В нашей культуре военные фильмы — это, наверное, все-таки большая рефлексия о Второй мировой войне. Но я считаю, что это уже неактуально, Вторую мировую войну отрефлексировали. Я про то, что много книг, песен и талантливейших фильмов. Мне недавно предлагали снять пробы на военный проект, но я не вижу в этом никакого смысла.
— Вы сказали, что вас вдохновляет Даня Козловский. Вам хотелось бы в таком случае попробовать себя в роли режиссера?
— Да, хотел бы тоже попробовать. Чем больше снимаешься в кино, тем более появляется какой-то свой вкус. Чем больше я общаюсь с талантливыми режиссерами, тем больше вдохновляюсь. Я уже думаю: «Интересно, как бы я рассказал ту или иную историю». И оно все ближе и ближе ко мне. Но тут я думаю: «Надо учиться, Аскар». Как раз пример «Нулевого пациента» показал мне, что можно работать в дуэте, это классная идея. Например, я могу, как Женя Стычкин, работать с актерами — я это еще с института люблю, я там курсы вел, здесь с детьми работал. Мне это интересно. А кто-то будет отвечать за техническую часть — за то, в чем я не разбираюсь. Поживем — увидим. Я хочу попробовать.
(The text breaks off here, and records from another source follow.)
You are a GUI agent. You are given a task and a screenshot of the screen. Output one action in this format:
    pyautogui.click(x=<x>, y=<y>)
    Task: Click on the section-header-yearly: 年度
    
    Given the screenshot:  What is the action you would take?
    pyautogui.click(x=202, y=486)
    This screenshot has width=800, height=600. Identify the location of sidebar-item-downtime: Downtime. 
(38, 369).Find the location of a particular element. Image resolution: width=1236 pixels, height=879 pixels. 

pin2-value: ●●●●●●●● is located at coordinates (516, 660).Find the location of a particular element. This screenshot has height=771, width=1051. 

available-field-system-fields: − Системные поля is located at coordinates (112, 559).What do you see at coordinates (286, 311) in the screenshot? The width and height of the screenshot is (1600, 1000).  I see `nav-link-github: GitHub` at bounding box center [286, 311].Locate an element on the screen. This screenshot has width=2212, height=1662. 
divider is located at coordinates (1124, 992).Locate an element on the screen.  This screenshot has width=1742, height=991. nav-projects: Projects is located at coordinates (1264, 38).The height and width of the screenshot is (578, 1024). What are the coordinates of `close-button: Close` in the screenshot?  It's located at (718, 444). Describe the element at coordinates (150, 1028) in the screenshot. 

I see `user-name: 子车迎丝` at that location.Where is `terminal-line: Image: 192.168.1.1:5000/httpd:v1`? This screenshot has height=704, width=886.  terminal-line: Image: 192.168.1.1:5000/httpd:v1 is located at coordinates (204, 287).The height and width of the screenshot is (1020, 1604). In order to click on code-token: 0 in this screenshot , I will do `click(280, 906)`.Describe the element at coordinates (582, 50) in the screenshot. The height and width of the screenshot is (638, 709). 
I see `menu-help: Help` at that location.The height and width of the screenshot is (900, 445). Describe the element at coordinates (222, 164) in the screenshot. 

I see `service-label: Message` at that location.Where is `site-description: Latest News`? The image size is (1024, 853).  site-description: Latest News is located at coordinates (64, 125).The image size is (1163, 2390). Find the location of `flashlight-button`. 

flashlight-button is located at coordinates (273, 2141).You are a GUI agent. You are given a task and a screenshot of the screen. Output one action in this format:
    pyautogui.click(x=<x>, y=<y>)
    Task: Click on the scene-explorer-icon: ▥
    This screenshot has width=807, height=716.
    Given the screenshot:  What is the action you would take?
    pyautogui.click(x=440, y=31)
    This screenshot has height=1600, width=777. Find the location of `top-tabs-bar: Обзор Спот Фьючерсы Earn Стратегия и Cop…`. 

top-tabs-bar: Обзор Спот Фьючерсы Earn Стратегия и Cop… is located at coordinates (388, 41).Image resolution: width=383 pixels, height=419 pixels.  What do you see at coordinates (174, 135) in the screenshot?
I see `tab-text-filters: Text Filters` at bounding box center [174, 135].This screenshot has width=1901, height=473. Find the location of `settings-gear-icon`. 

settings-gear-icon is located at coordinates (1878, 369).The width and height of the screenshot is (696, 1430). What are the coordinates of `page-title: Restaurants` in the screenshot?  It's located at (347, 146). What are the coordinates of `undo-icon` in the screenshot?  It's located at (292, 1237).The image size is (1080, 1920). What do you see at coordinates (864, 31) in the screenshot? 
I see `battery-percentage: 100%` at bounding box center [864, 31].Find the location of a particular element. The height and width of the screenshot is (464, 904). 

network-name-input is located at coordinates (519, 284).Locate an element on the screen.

— Каковы ваши ближайшие планы: что с вами выходит и где вас смотреть?
— Мои ближайшие планы — это набраться сил перед сезоном. Сейчас будет рывок — с июля по декабрь будет много работы. Из того, что посмотреть, хочу порекомендовать фильм, о котором я уже говорил, — «Паралимпиец». Я не понимаю, что с ним будут делать продюсеры. Они хотят отправлять его на фестивали, чтобы он покатался, либо будет прокат в России, либо его купит «Кинопоиск». Но рекомендую посмотреть этот фильм, когда он выйдет. Особенно я бы хотел, чтобы его посмотрела паралимпийская сборная России. У нас в этом фильме паралимпийцы снимались. Когда я окунулся во все это паралимпийское движение, когда узнал, что сборную России отстранили от Паралимпиады, меня это как будто бы лично задело. Я был даже не расстроен, а зол. Затронута важная тема инклюзивности, отношения к людям с инвалидностью во всем постсоветском пространстве. Поэтому я бы хотел, чтобы ребята из российской сборной посмотрели — с надеждой, что это их как-то согреет, потому что фильм про них, про героев.